Thursday, July 24, 2008

Fifty-six legs

One thing about a vacation; I've got a whole new batch of insects and spiders to look at. Even when I've only travelled a few miles.

I've been prowling around the house and garden here in Strathcona, looking in all the corners and under leaves. And here are some of the spiders I have found.

(I just crashed my daughter's computer, trying to browse BugGuide, and now the mouse won't work. So IDs will have to wait.)

Found at night, in a corner of a bedroom. So elegant!

This is another night prowler. Very tiny, a few millimetres toe to toe. But an efficient predator, judging by the detritus. He is extremely shy, so as soon as the camera gets anywhere in his vicinity, he turns tail and buries his nose in the corner. Wishing for a real hole, no doubt; he pulls in the legs and bundles himself up into a tiny spot of black. I haven't been able to see the pattern on his back clearly at all.

A daytime spider. These are all over the garden. I've been pruning and weeding, and they take off running in every direction when I bag up my cuttings.

This one was on the underside of a hydrangea leaf, along with the zebra jumping spider I posted this morning. Daytime, again. It's trying to climb up the slippery, shiny dog dish; the reflections make it very leggy.

Daytime. On the kitchen window frame. She sat there, unmoving, while I raised and lowered the window, maneuvered my hand, the camera, my head around in the gap, tried again and again to take a photo backwards; not a sign that she had noticed anything unusual.

That lump? I think it must be eggs, and she's standing guard. "You'll get to my babies only over my dead body," she says.

Below that window, on the wall; a smaller spider. It has no web, but sits in the same place all day.

And tonight, out on the porch, I found one of the cross spiders in its web. Most of them are active in the daytime, building webs across pathways where humans will run into them. I am surprised to see a web still intact at night.



  1. Anonymous4:03 pm

    How do you take pictures of these tiny creatures?

  2. Very patiently. I get down to their level (or up to it, as the case may be), move in slowly, with the camera set to macro, and take lots of shots.

    Usually, I take a photo from 6 inches away, move an inch closer, take another, move in ... Towards the end, I'm moving in about a quarter of an inch each time.

    And I try to get as much light as I possibly can, sometimes multiplying sources; overhead light, plus daylight, plus flash if possible. (Too close, and it leaves my target in the dark.)

    And 20 shots of one spider is about par. Most of those won't work at all. Sometimes none of them do, and I go back and take another 30, if the critter is still available.

    A better camera would be a great help; both the cameras I use are low-end.

  3. What kind of spider is the 2nd picture from the bottom? It's the tan-ish one with a kind of yellow on its back?

  4. peajay,
    I'm not sure what kind it is.
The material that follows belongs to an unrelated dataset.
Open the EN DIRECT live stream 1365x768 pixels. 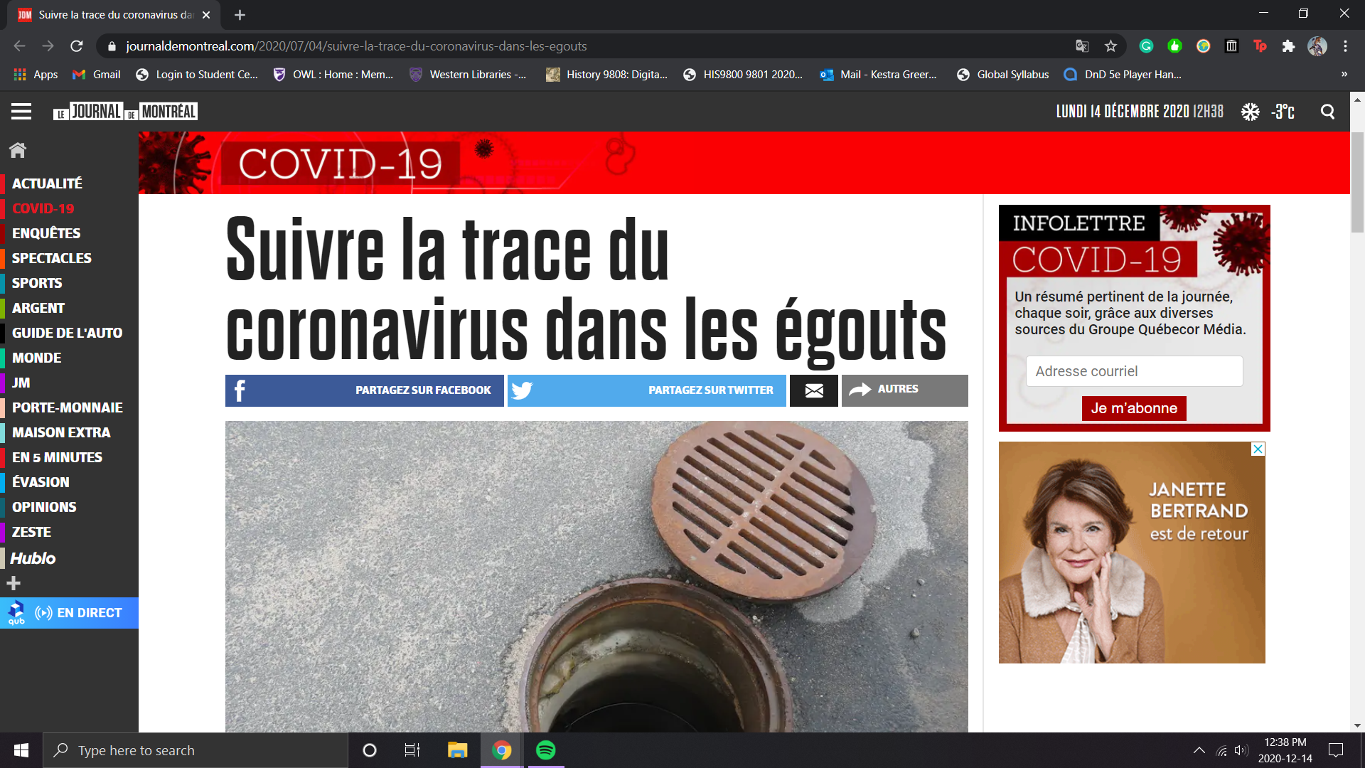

I've only seen the one like this, so I don't know if its a natural variation of a tan abdomen or the usual colour.

  5. Looking at it again, it may be the male to the female with the eggs. It has no web, leaving that task to the female.

  6. Anonymous10:01 pm

    What kind of spider is the second one. I think it's the same as the one in the kitchen window.

  7. Anonymous,
    I watched it and its relatives, always in that corner, for a couple of years. As far as I can tell, it's one of the cobweb spiders, but if they ever got any bigger than that, they went someplace else. Every one I saw was pinhead sized.